In this study, we test predictions about the phylogeographic history of these two species, specifically with respect to whether or not they harbor cryptic diversity across the disjunction; that is, show evidence of pre-Pleistocene divergence and no subsequent migration. These predictions serve as a test of the predictive framework that was originally developed by Espíndola et al. (2016) and recently updated with life history traits by Sullivan et al. (2019).
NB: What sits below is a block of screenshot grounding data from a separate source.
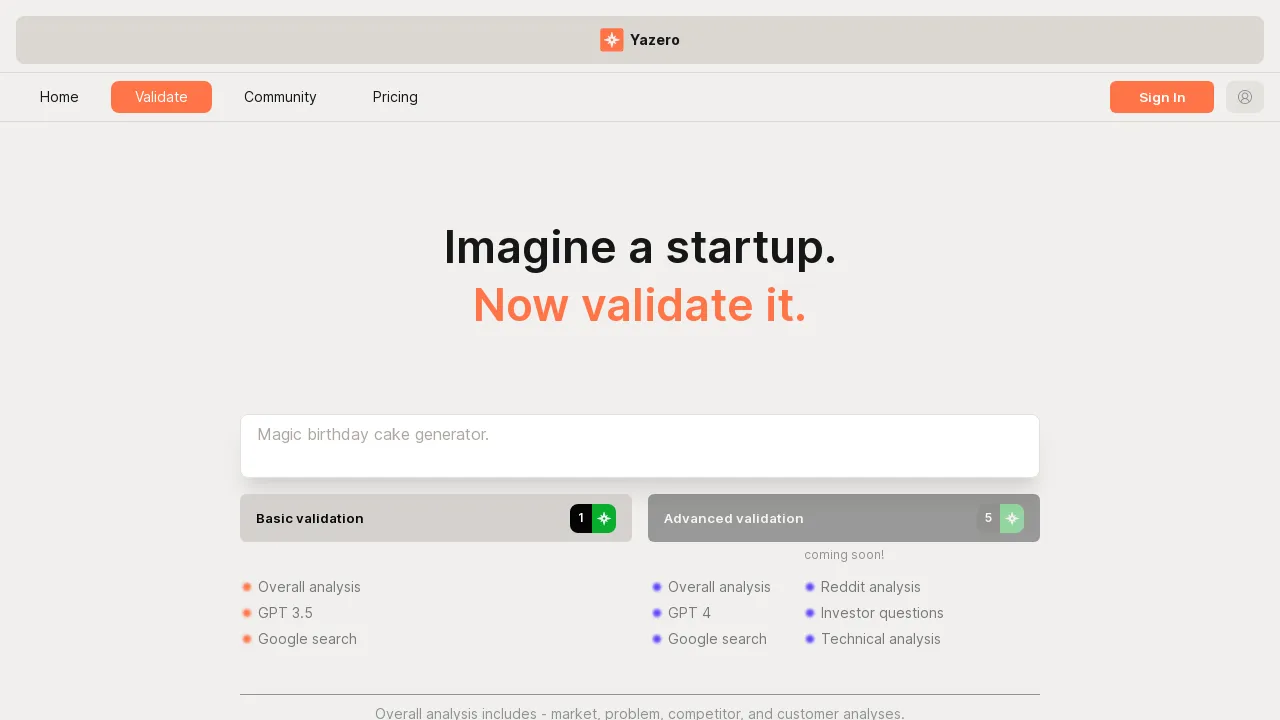Open the user account profile icon
1280x720 pixels.
point(1245,97)
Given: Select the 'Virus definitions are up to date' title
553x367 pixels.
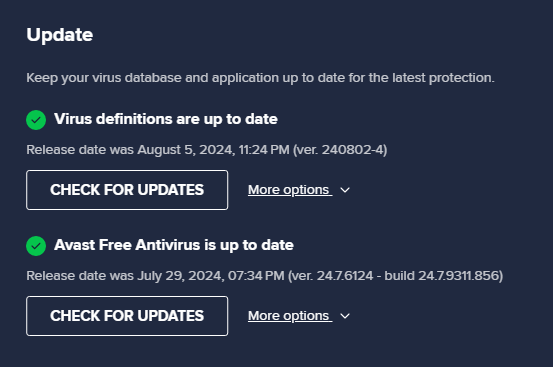Looking at the screenshot, I should [166, 120].
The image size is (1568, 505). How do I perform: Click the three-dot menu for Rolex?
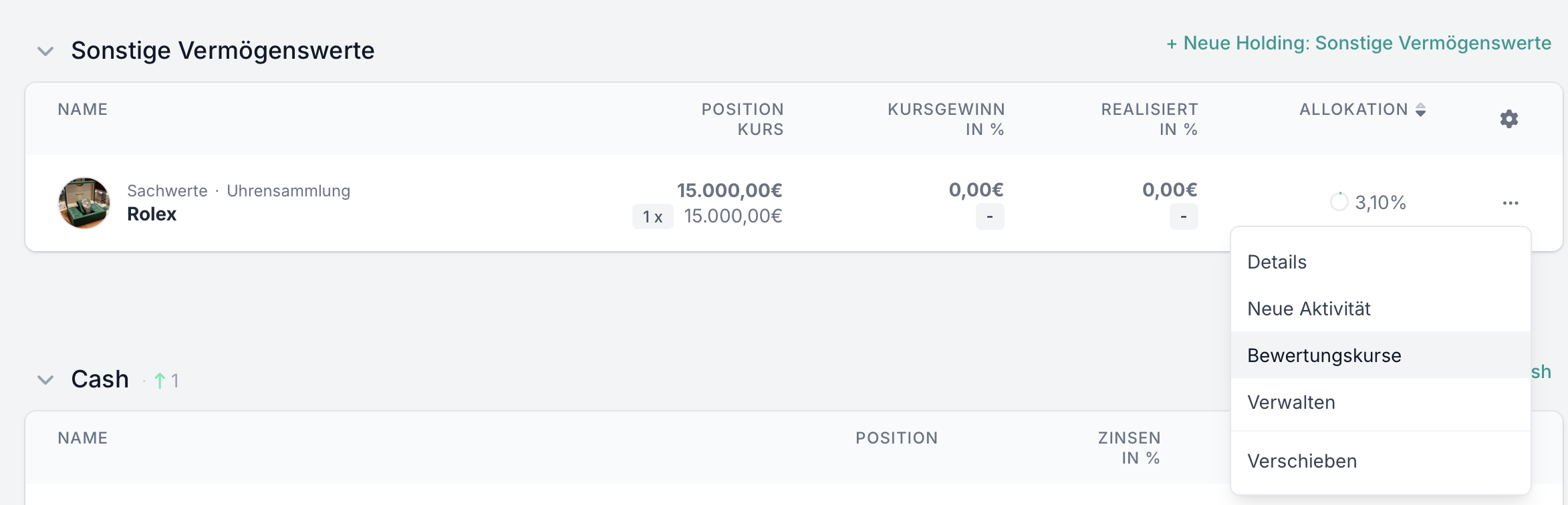[x=1511, y=203]
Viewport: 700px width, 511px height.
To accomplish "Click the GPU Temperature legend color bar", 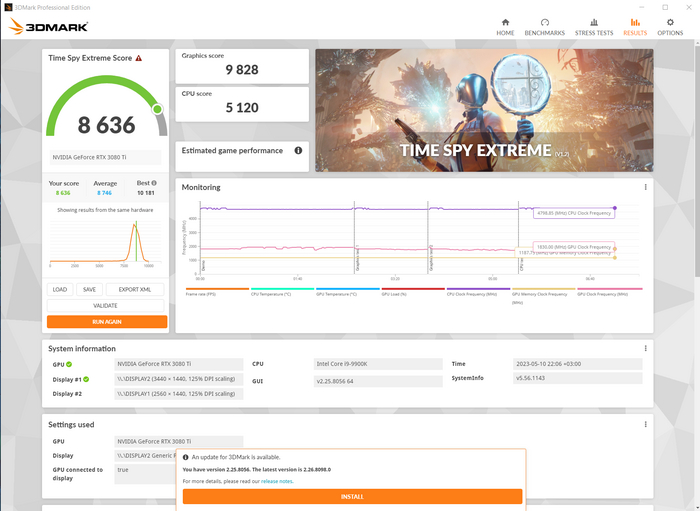I will click(347, 289).
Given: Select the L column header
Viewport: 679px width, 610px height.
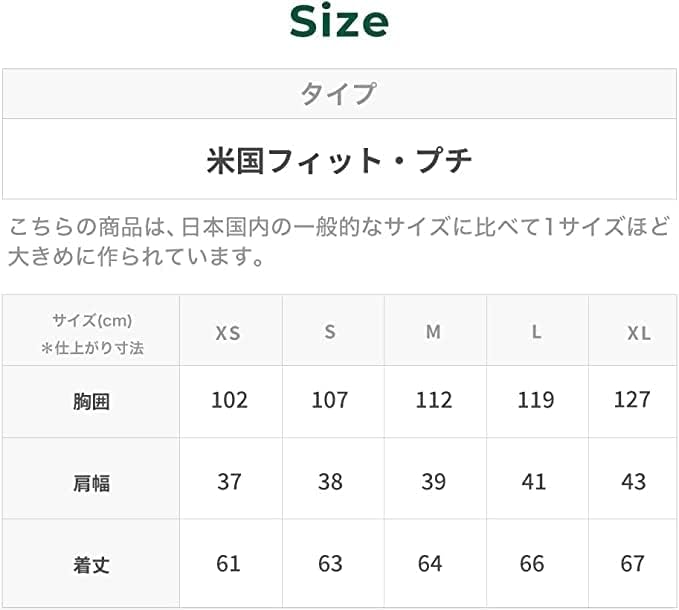Looking at the screenshot, I should coord(536,332).
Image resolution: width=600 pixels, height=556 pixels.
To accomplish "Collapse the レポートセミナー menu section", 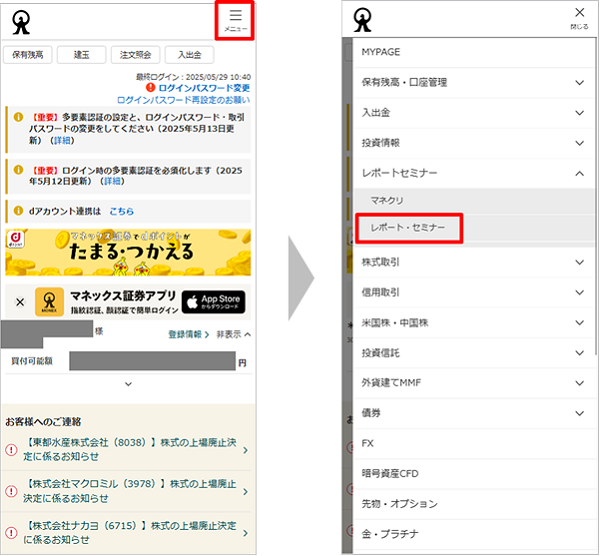I will click(580, 173).
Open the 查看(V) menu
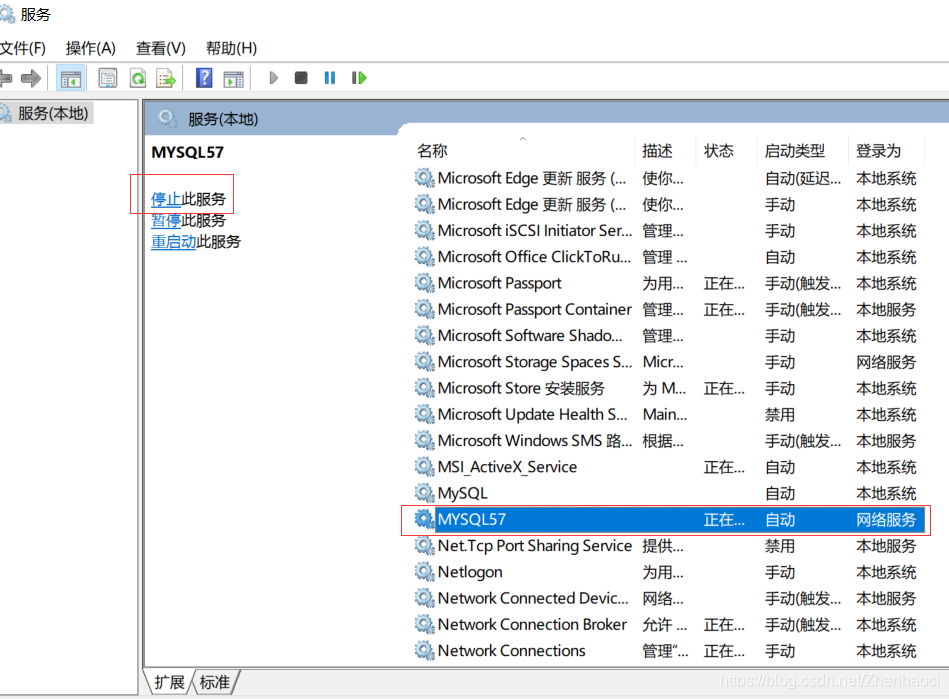Screen dimensions: 949x699 click(x=159, y=47)
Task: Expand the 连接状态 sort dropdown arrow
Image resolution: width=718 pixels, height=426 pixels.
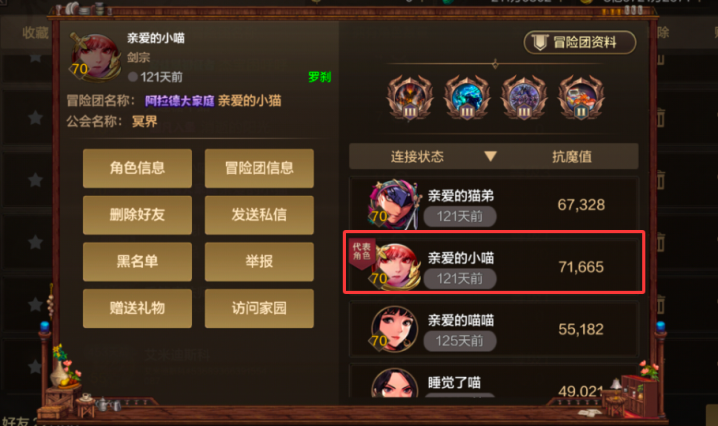Action: (490, 157)
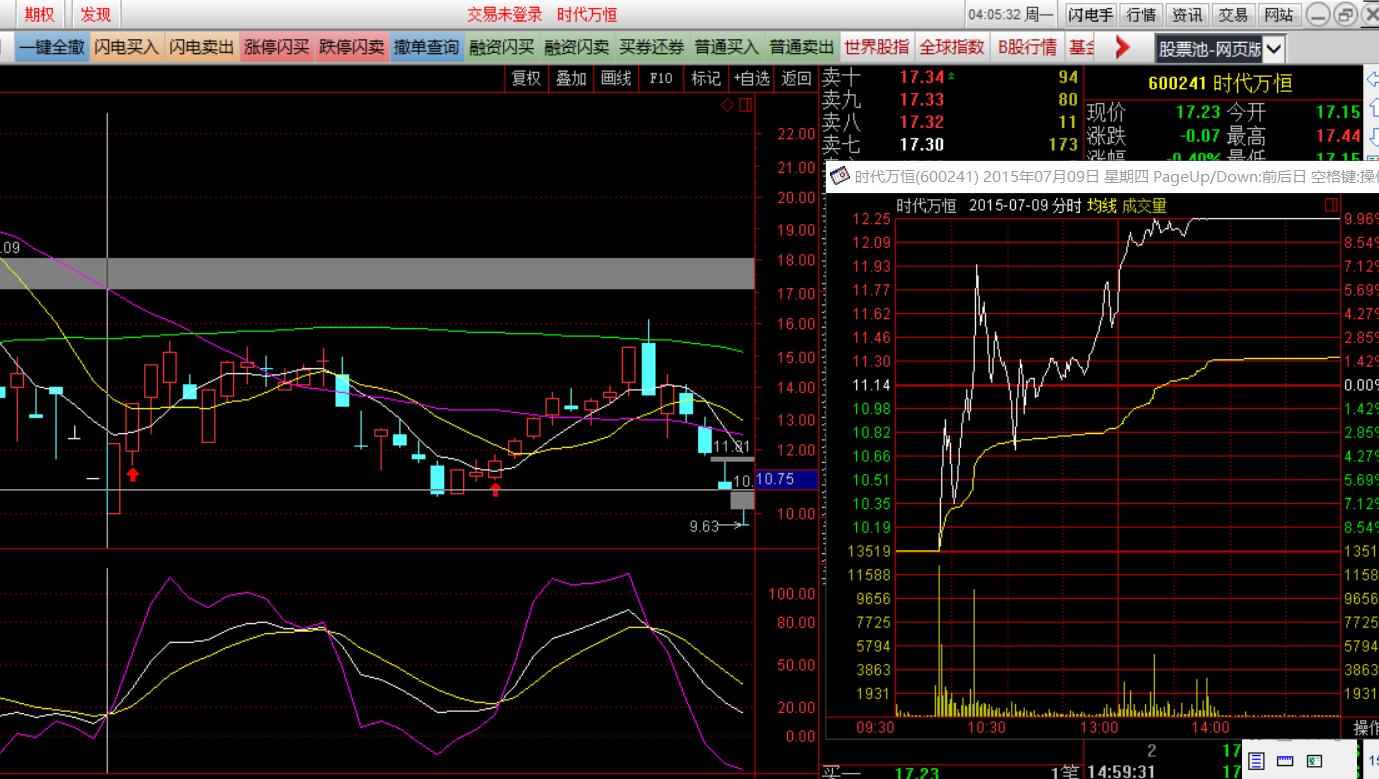This screenshot has width=1379, height=779.
Task: Toggle 叠加 overlay on the chart
Action: point(571,79)
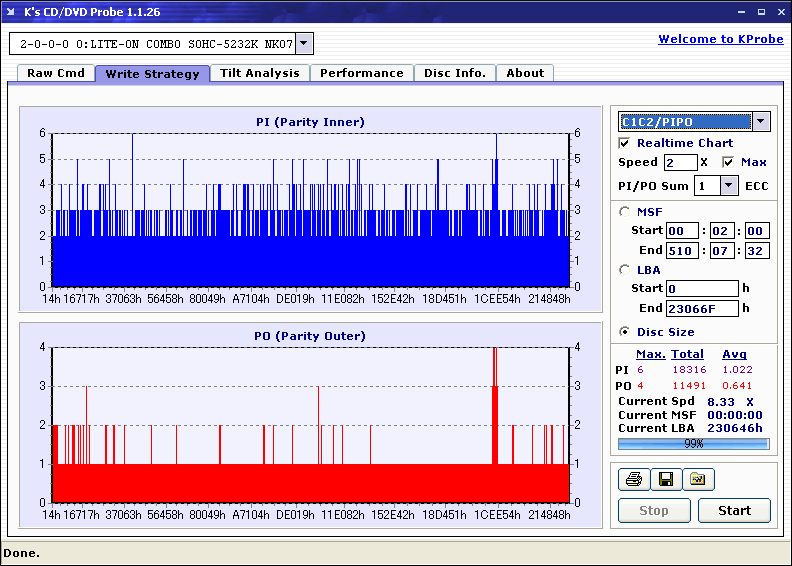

We then validate these predictions, and ultimately test whether the ITR persisted throughout the Pleistocene (Brunsfeld et al . 2001) by generating genomic data for individuals from these species throughout their ranges. For this, we rely on coalescent simulations, the joint site frequency spectrum, and machine learning inference procedures to develop and test our phylogeographic hypotheses. We also validate the power of predictive phylogeography in detecting the presence and absence of cryptic diversity. Finally, we evaluate the potential role of genomic data in uncovering the history of the past and explore how our inferences can be influenced by various datatypes and perspectives in genomics and paleontology.